Here’s an uncomfortable truth I learned after a year of testing AI writing tools: the tool is almost never the problem. The prompt is.
Type “help me write my novel” into ChatGPT or Claude and you’ll get beige, generic mush — the average of every writing guide ever published. But ask it to attack your premise the way an agent’s assistant would at 11pm with fifty more queries in the pile? Now you have something no writing group meets often enough to give you: a ruthless, tireless critique partner.
The mindset shift: assistant, not author
The novelists getting real value from AI aren’t asking it to write. They’re asking it to interrogate. The words stay yours — the pressure-testing gets outsourced. Three examples of the difference:
Weak: “Give me feedback on my chapter.”
Strong: “Give me a triage report ONLY: the 3 biggest problems in order of damage done, each with a one-line diagnosis. No line edits, no praise sandwich.”
Weak: “Help me with my villain.”
Strong: “Write my antagonist’s private justification in first person — the 2-minute speech where they’re the hero. Make me agree with at least one sentence.”
Weak: “Is my plot good?”
Strong: “Rewrite my chapter summary as a ‘therefore/but’ chain. Flag every place events connect with ‘and then’ — those are my dead spots.”
Same tool. Wildly different output. The pattern: specific role, specific format, specific constraint, and your actual material in the brackets.
Five prompts to steal right now
1. The Premise Stress Test. “Here is my premise: [PREMISE]. Attack it: Where is it derivative? Where does the conflict fizzle? What’s the most obvious version a lazy writer would produce? Then show me the version that avoids all three.”
2. The Wound Interview. “Interview my protagonist about the worst day of their life — one question at a time, in their voice. Push past deflection. After 8 exchanges, summarize the wound, the lie they believe, and the mask they wear.”
3. The Midpoint Fixer. “My middle sags. Here’s my outline: [PASTE]. Propose 3 midpoint reversals that turn my protagonist from reactive to proactive, each raising stakes in a different dimension — physical, emotional, moral.”
4. The Echo Hunter. “Scan this chapter for my crutches: repeated words, recycled gestures (nodding, sighing, smiling), duplicate sentence structures, and my apparent favorite word. Rank by frequency.”

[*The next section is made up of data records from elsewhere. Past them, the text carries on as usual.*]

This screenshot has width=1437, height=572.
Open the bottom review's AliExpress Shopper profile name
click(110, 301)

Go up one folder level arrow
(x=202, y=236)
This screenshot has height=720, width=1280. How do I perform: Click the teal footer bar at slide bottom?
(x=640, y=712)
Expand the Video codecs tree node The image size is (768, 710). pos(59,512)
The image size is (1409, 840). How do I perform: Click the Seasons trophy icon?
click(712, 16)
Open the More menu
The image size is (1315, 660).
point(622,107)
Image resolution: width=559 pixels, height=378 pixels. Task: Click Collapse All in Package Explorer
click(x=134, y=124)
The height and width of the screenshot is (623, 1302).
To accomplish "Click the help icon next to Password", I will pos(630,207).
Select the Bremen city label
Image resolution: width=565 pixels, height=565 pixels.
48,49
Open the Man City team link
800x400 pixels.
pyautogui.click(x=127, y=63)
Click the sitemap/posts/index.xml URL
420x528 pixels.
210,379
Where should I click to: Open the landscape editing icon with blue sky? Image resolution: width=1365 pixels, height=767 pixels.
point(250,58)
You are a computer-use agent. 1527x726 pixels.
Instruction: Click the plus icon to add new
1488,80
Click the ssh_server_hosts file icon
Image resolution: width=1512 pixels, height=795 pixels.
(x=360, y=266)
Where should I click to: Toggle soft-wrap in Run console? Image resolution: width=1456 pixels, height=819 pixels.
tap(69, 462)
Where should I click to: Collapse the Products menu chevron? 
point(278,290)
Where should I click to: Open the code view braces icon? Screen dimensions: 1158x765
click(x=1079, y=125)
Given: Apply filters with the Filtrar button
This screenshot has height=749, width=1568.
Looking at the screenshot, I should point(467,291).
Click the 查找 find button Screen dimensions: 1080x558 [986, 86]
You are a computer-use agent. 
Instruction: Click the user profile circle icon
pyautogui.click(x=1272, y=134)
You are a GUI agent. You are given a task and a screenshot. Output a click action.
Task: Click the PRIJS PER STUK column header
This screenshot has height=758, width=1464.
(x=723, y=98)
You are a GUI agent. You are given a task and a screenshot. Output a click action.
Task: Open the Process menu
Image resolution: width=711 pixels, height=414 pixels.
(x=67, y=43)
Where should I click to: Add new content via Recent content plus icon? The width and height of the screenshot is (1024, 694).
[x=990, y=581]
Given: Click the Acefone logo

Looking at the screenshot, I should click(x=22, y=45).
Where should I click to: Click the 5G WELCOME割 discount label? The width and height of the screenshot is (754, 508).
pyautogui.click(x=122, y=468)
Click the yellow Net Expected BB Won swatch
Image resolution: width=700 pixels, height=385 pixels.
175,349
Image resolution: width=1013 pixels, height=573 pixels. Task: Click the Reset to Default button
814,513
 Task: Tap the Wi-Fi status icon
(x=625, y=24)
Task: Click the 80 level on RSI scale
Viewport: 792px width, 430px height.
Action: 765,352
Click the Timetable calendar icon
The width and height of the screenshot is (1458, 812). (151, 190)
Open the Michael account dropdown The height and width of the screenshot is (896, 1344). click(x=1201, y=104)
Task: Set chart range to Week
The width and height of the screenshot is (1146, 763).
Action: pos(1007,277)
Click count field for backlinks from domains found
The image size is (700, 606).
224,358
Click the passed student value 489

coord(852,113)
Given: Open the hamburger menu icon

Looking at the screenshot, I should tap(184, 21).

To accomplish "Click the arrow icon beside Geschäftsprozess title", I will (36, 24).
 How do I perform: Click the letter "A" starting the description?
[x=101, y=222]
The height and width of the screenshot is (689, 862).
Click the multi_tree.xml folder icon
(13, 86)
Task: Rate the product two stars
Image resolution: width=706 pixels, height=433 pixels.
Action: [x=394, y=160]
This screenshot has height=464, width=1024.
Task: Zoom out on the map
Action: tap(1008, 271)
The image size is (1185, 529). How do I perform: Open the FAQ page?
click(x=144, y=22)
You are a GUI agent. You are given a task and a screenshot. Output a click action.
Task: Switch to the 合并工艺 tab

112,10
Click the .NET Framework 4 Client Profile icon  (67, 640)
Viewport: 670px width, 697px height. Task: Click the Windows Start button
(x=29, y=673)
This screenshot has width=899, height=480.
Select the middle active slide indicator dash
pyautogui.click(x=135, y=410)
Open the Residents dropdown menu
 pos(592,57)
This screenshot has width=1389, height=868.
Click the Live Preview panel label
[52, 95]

5. Chapter One, Draft Ten. “Answer as an agent’s assistant with 50 more submissions in the pile tonight: Where did you stop reading and why? What would have kept you? Be brutal, be specific.”
The full toolkit
Those five come from The Novelist’s Prompt Vault — 100 prompts I’ve refined across the full life of a novel: premise, structure, character, worldbuilding, scene craft, revision, querying, and launch. Every prompt works with ChatGPT, Claude, or Gemini, and every one is built on the same principle: AI pressure-tests, you write.
If you’re more of a planner, it pairs with The Novel Architect Workbook — a fillable PDF that walks your novel from logline to revision checklist, with a matching prompt in the Vault to stress-test every section you fill in.
Both are launch-priced this fortnight — code LAUNCH20 takes 20% off at checkout.
One honest caveat
AI output is raw material, not finished prose. Readers can tell. Agents definitely can. Use these tools to think harder, cut deeper, and finish faster — then make every sentence yours. That’s the whole method.